Teachers aim for big ideas
- Published: September 13, 2012
Every six seconds a child somewhere in the world dies from hunger. Leaders hunger for power, scholars hunger for knowledge, and demonstrators hunger to make statements about change. And everyone, big and small, hungers for love. Hunger is a big word, and its many iterations are the theme of this year’s McKinney School and Yellow Springs High School experience.
High school Spanish teacher Kathy Burkland, for example, welcomed her students back to school two weeks ago with a quiz about hunger from the World Food Program. Questions such as “Is there enough food to feed the world?” and “How much does it cost to feed a school child for a day?” are meant to be dinner table conversations that students can continue in class.
McKinney social studies students in Cameron McCoy’s class will spend part of the year exploring how founders of the Roman Empire and other civilizations used their hunger for power to build nation-states and organized their governments around the production, distribution and taxation of food. And English teacher Beth Lutz plans to explore a subtheme of hunger each quarter, starting with the issues of hunger in small towns versus urban environments.
Teachers began talking before school started two weeks ago about how to build bridges across the curriculum to help students contextualize new concepts and apply their ideas to the needs of the real world. The thematic approach, according to McKinney/YSHS principal Tim Krier, is part of the school district’s aim to promote more interdisciplinary, active learning, a goal of the current strategic plan. Teaching cooperatively between disciplines is another way to promote broad, critical thinking, and many teachers are planning units together that tie the sciences to math, literature, art and other subjects.
Chemistry and physics teacher Brandon Lowry, for instance, has begun meeting with math teacher Dee Ann Holly about a cross-disciplinary project involving students in both classes building trebuchets. Students can use math skills to measure the rise and distance of their arms and physics skills to make the adjustments necessary to hit a target.
“We’re hoping to strengthen the math part of physics,” said Lowry, who organized a science fair last year at Preble Shawnee, where he taught physics and biology before coming to Yellow Springs schools. “When you learn things it helps to figure out how they fit together in the web of other concepts. The more we can work on that web, the easier it will be to catch more kids” from losing interest or failing, he said.
And as Holly is offering advanced calculus this year for the first time ever at YSHS, pushing math concepts early on will prepare students for advanced courses later, Lowry said.
McKinney students will have their math and science concepts tied together all year with Jeff Collins, a STEM fellow, teaching all eighth-grade math and science and Jack Hatert teaching all seventh-grade math and science. Both teachers are creating their own curriculums this year as well, pulling from online academic sources and having students solve their problems on two dozen Netbooks that were recently donated to the school.
Teachers at McKinney and YSHS are leading the effort to weave their curricula together, and are encouraged to decide how much or how little they want to tie into the hunger theme, Krier said. The district is contracting with the Mathile Institute for the Advancement of Human Nutrition to host guest speakers and show films for discussion. And Krier hopes the initiative will excite both students and teachers to engage more deeply in the education process.
“This is good, engaging, compelling stuff,” he said.

◇ ◇ ◇

**Assignment:**
Rewrite the hunger-theme article between "And as Holly" and "to the school.", inclusive, changing "Netbooks" to "laptops". Rely on nothing beyond the hunger-theme article.

◇ ◇ ◇

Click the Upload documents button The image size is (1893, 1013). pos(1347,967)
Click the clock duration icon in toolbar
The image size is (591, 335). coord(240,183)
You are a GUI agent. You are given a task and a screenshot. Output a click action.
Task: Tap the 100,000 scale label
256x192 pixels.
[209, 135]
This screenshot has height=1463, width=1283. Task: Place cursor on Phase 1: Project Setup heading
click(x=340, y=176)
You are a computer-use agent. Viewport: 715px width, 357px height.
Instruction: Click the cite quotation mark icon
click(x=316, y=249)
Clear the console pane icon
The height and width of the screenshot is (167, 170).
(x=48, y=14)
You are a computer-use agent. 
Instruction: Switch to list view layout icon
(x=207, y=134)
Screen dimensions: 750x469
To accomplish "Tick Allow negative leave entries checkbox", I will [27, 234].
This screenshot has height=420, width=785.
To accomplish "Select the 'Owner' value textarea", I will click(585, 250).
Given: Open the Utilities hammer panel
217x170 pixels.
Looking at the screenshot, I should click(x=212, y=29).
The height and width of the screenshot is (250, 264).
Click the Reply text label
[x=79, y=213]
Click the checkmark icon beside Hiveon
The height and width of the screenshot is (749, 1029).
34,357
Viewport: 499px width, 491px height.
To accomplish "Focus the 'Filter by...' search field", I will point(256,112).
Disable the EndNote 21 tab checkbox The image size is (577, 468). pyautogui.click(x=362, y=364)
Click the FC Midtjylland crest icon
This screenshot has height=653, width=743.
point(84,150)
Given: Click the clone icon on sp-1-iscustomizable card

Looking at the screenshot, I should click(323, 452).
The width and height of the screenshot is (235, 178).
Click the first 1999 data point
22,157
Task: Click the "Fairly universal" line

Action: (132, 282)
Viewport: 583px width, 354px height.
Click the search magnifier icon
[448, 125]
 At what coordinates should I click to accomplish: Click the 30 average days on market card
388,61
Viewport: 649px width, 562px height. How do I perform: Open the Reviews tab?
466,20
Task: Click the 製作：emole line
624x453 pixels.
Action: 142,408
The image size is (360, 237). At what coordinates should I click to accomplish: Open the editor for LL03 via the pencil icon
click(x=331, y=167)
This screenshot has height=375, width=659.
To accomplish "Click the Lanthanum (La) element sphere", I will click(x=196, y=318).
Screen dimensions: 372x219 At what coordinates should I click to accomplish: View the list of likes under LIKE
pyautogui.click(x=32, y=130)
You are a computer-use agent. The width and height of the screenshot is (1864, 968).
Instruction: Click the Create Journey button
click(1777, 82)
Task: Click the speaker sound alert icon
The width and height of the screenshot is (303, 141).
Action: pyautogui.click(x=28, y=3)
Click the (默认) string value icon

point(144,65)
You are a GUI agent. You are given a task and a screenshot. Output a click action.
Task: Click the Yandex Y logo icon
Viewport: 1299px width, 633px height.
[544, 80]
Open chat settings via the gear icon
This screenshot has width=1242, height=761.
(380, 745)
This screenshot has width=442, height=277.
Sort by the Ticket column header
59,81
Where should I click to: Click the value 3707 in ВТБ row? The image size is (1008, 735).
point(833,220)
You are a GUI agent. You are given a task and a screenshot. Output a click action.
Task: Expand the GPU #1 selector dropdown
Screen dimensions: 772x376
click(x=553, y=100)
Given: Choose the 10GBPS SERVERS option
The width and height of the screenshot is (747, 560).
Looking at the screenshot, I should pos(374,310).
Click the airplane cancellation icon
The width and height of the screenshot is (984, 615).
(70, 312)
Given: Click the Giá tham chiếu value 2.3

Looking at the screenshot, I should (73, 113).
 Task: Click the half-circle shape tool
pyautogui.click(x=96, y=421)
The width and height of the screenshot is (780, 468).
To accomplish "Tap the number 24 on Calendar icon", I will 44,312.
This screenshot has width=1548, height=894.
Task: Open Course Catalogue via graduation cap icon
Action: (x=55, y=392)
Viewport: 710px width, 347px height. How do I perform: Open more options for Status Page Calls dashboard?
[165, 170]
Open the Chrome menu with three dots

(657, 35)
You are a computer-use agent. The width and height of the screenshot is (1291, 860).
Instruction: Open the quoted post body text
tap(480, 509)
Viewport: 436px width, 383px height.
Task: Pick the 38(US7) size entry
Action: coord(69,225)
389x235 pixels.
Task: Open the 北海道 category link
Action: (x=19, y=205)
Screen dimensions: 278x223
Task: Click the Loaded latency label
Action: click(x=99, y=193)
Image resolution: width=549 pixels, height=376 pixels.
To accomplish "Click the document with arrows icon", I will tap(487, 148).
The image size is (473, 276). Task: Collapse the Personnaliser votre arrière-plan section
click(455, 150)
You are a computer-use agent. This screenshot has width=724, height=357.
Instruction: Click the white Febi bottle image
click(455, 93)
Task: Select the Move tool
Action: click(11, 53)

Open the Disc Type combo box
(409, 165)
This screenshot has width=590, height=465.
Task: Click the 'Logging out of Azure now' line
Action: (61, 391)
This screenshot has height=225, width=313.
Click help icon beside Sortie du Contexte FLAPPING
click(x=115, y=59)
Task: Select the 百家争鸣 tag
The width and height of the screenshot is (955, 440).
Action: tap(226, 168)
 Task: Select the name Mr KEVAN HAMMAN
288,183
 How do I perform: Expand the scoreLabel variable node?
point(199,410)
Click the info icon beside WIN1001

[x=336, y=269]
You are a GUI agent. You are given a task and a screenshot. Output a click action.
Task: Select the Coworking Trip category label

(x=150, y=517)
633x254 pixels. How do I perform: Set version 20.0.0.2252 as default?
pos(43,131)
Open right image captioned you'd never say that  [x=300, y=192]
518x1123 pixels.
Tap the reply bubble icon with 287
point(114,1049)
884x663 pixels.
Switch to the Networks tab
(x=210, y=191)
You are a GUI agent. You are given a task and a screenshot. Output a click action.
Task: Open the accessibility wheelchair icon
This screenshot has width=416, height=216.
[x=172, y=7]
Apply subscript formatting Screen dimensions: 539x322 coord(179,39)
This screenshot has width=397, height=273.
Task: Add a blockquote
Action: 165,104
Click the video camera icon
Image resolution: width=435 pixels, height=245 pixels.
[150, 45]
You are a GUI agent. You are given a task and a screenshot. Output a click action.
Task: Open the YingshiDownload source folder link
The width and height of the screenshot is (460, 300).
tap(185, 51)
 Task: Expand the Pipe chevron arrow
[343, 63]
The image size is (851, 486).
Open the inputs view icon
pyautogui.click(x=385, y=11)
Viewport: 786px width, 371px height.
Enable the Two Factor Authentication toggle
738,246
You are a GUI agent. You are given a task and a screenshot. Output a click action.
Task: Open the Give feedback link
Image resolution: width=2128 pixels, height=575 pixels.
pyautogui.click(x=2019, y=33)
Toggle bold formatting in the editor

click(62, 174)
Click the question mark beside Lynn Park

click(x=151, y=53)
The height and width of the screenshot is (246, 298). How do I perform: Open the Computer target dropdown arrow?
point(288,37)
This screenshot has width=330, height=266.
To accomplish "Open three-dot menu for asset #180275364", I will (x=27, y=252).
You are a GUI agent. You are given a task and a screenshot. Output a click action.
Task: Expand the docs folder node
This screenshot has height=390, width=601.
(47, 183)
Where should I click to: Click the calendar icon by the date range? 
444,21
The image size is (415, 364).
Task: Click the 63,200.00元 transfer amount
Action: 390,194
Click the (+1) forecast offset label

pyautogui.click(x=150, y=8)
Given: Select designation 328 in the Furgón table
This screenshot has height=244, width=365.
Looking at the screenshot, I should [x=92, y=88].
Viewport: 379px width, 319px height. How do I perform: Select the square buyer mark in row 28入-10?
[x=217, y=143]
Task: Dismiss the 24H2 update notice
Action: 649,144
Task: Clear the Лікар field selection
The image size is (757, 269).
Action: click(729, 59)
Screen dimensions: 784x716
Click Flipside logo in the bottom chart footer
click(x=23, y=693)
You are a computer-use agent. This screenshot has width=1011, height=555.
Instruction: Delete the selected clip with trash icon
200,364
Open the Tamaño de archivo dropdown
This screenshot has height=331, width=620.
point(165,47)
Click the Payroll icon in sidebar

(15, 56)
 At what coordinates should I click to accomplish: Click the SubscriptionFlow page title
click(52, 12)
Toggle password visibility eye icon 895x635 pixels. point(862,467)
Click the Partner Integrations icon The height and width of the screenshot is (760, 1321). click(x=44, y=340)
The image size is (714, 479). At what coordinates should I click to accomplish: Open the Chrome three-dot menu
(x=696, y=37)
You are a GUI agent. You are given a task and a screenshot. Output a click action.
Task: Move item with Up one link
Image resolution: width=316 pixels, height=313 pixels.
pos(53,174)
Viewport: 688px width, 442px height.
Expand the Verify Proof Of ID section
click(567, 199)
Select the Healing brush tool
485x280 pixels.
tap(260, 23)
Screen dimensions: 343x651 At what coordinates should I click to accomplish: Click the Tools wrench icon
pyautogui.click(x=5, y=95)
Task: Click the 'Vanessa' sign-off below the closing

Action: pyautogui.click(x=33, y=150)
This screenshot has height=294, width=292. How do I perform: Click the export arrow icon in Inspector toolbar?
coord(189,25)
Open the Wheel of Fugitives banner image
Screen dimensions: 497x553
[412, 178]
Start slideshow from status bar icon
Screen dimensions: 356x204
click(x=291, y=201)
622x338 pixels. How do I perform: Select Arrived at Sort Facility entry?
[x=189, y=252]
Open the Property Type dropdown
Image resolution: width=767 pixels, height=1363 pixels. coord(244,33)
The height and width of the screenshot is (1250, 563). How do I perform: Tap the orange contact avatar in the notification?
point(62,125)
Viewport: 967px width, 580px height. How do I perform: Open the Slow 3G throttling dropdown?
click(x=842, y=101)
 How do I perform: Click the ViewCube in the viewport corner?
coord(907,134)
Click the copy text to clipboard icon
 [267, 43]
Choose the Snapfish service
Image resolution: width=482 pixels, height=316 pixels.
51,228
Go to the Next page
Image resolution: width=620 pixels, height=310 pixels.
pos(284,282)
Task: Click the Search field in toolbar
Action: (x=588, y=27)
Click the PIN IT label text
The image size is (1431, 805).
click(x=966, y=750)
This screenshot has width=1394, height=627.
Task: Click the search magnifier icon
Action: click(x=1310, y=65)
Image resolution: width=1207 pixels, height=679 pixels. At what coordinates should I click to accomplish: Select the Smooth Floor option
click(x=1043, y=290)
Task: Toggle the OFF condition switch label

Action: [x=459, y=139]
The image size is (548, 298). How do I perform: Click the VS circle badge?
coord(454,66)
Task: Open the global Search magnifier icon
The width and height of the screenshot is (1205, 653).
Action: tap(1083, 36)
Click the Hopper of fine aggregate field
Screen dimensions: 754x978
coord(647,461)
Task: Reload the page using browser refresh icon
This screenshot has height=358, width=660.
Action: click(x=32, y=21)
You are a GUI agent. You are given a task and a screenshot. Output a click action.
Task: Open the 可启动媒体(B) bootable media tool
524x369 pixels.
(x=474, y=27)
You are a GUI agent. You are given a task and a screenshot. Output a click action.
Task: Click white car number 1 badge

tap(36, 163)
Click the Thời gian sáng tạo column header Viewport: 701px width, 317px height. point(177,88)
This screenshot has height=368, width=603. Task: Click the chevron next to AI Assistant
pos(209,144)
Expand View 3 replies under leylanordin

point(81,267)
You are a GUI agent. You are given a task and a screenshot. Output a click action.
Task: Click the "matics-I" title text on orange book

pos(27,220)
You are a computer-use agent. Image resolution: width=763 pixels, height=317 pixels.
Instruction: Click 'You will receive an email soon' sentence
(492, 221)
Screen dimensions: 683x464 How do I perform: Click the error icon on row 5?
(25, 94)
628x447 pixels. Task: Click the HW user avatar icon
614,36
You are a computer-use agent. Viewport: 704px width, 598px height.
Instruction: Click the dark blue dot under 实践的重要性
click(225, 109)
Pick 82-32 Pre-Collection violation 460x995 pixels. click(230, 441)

◇ ◇ ◇

**Solution:**
And as Holly is offering advanced calculus this year for the first time ever at YSHS, pushing math concepts early on will prepare students for advanced courses later, Lowry said.
McKinney students will have their math and science concepts tied together all year with Jeff Collins, a STEM fellow, teaching all eighth-grade math and science and Jack Hatert teaching all seventh-grade math and science. Both teachers are creating their own curriculums this year as well, pulling from online academic sources and having students solve their problems on two dozen laptops that were recently donated to the school.